Carl Oppedahl was one of the founding partners of Oppedahl & Larson, and has served as an adjunct professor at Cardozo Law School where he taught Advanced Patent Law. He is on the faculty of the Practicing Law Institute’s Patent Bar Review Course. Carl Oppedahl writes a column on legal technology for the New York Law Journal.
(Archived December 1, 1998)
For some months now it has been possible to prepare and print out a trademark application using the USPTO web site. Such applications were filed in the usual way with a blue-ink signature and an Express Mail certificate.
There is a new development. As you may see at http://www.uspto.gov/teas/ , the USPTO has quietly made it possible to file trademark applications online. The specimen is a GIF or JPEG file attached to the document, and the signature is … well, there isn’t really a signature. Here’s how it is explained on the USPTO web site:
The application will not be “signed” in the sense of a traditional paper document. To verify the contents of the application, the appropriate person (i.e., the individual applying, or a corporate officer or general partner of the applicant, and not the applicant’s attorney) must enter any combination of twelve or fewer characters that has been specifically adopted to serve the function of the signature, preceded and followed by the forward slash (/) symbol. Acceptable “signatures” could include: /john doe/; /harry123/; and /123-4567/. The application may still be verified to check for missing information or errors even if the signature and date signed fields are left blank.
The signer also signs a paper form formally adopting the slash-thing as his or her official signature, and the paper form is retained in the signer’s files (it is not sent to the Trademark Office).
For a trademark attorney, this system permits obtaining a filing date immediately, so long as the signer happens to be physically present in the attorney’s office and can type (or at least hunt and peck). On the other hand, if the signer is physically present in the attorney’s office, one can use a more traditional physically printed application with a blue ink signature. I guess the electronic filing would be handy when it is too late in the day to go to the Post Office, or when the Post Office happens to be closed. It also saves the postage of an Express Mail envelope and the fuss of a trip to the Post Office.
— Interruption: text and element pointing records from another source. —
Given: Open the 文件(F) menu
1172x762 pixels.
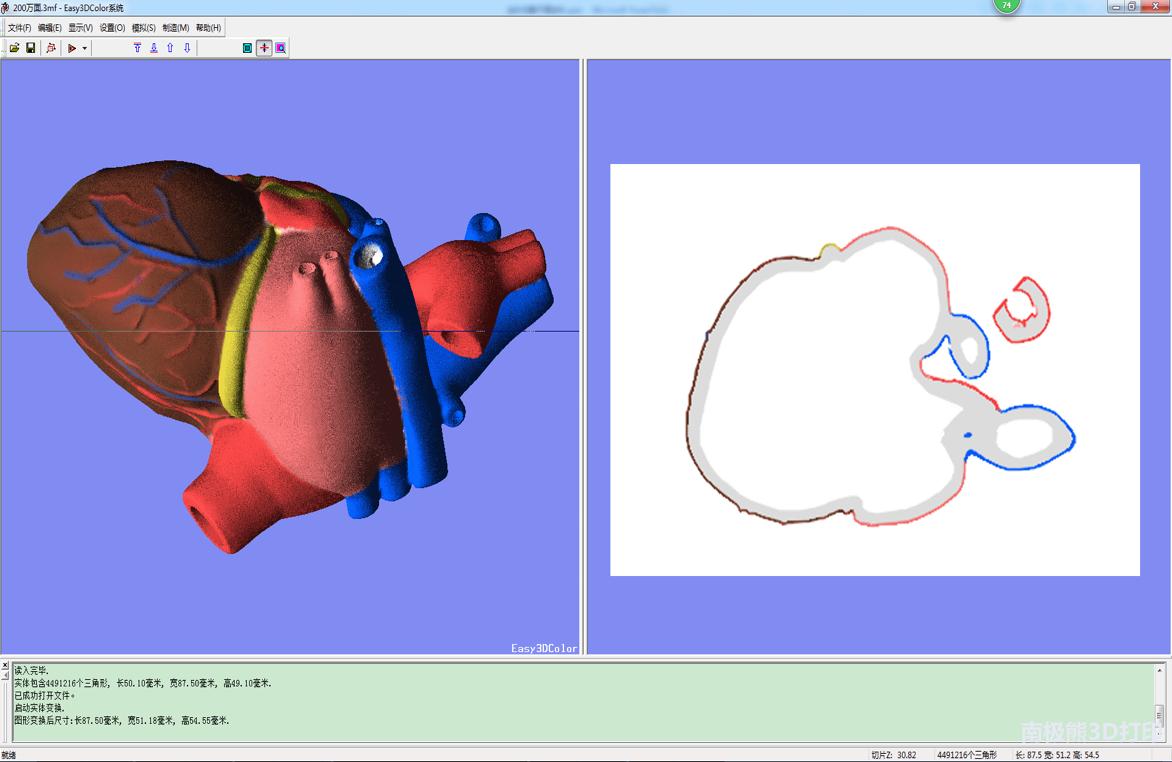Looking at the screenshot, I should pos(16,27).
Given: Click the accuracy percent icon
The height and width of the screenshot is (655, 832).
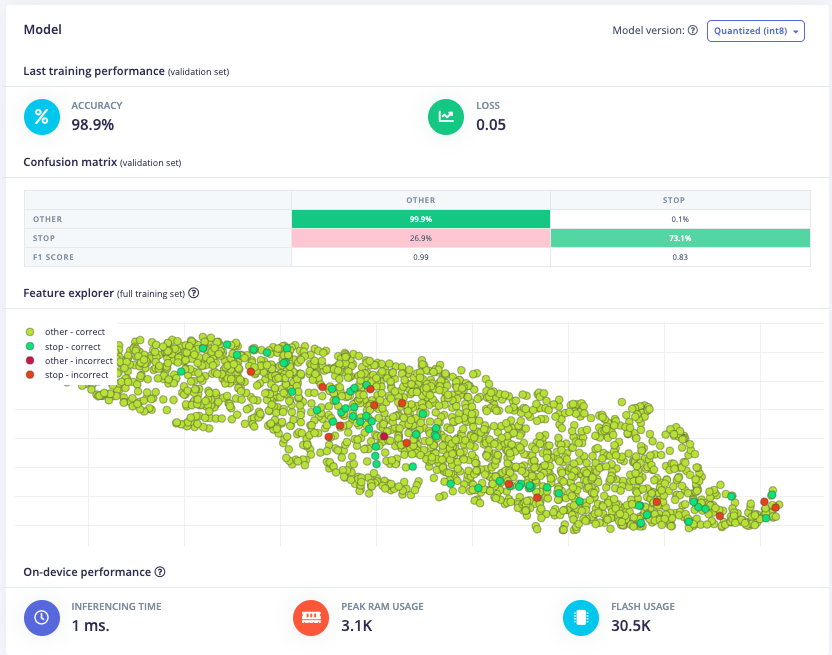Looking at the screenshot, I should click(41, 117).
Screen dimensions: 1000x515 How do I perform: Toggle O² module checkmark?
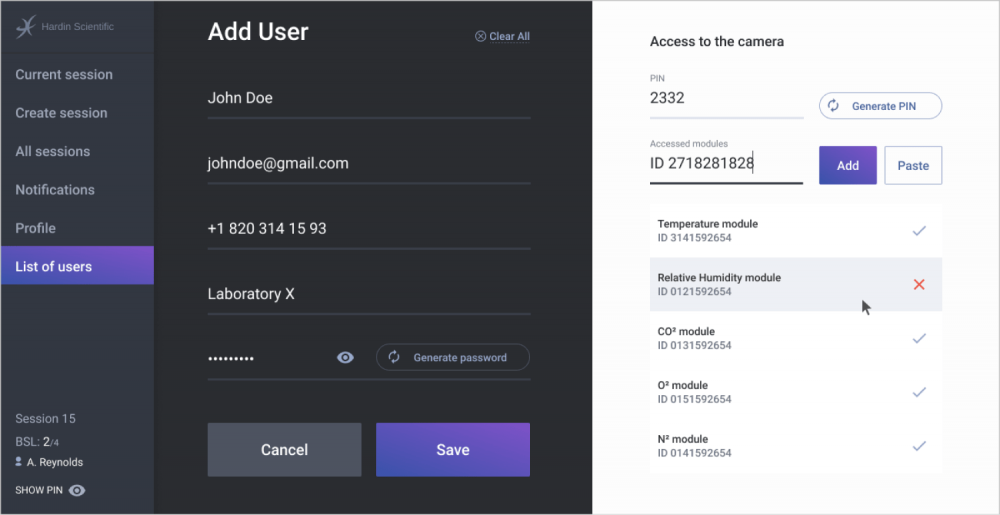pyautogui.click(x=919, y=392)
The web site also describes a complicated procedure which could be followed if the signer is physically elsewhere. The attorney downloads a “portable form”, and (the web site is not very clear about this) then the “portable form” is forwarded to the applicant. (One assumes this would be done by means of an email attachment.) Then the application is “signed” by the signer with the slash thing, by means of some unclear procedure that I speculate involves the use of a web browser whilst viewing the disk file from the email attachment. The signer also signs the paper form adopting the slash-thing as his or her signature. The attorney then receives the application back from the applicant (presumably by means of an email attachment). The web site then explains that it is necessary once more for the attorney to “attach” (though this is not made very clear) the specimen (that GIF or JPEG file) and the design (if it is a design mark) to the application, and then somehow the application is submitted to the Trademark Office via the Web.
Such a procedure presumably requires a client who is fluent with the sending and receiving of email attachments, who has an appropriate web browser (it seems only the newest and fanciest web browsers will do, according to the USPTO web site), and who knows how to use a web browser to view a disk file (rather than the more usual viewing of files that are on the Internet somewhere, and that have URLs).
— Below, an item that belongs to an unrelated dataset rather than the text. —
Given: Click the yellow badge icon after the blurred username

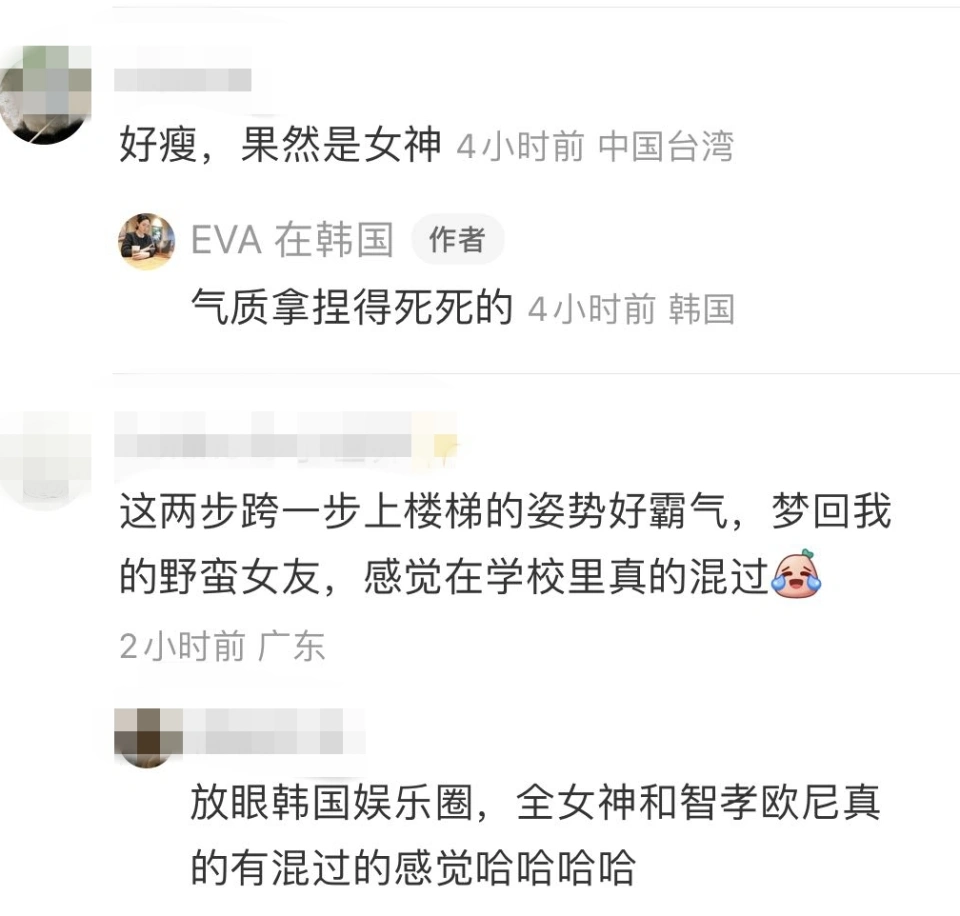Looking at the screenshot, I should coord(446,445).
Just this evening I called up a client who wants a trademark application filed. I told him I could prepare the application, fax it to him, have him sign it, have him overnight it back to us (tomorrow, since it is late in the evening), and we could have it on file the day after tomorrow.
Or, I explained, I could email him a file, have him view it in his web browser, have him select a typed signature, have him “sign” the document in the browser, have him sign the paper adopting the typed signature, and have him email the file back to me.
The client said “all that, just to get an extra day or two earlier of filing date?”
He said, let’s stick with the paper application.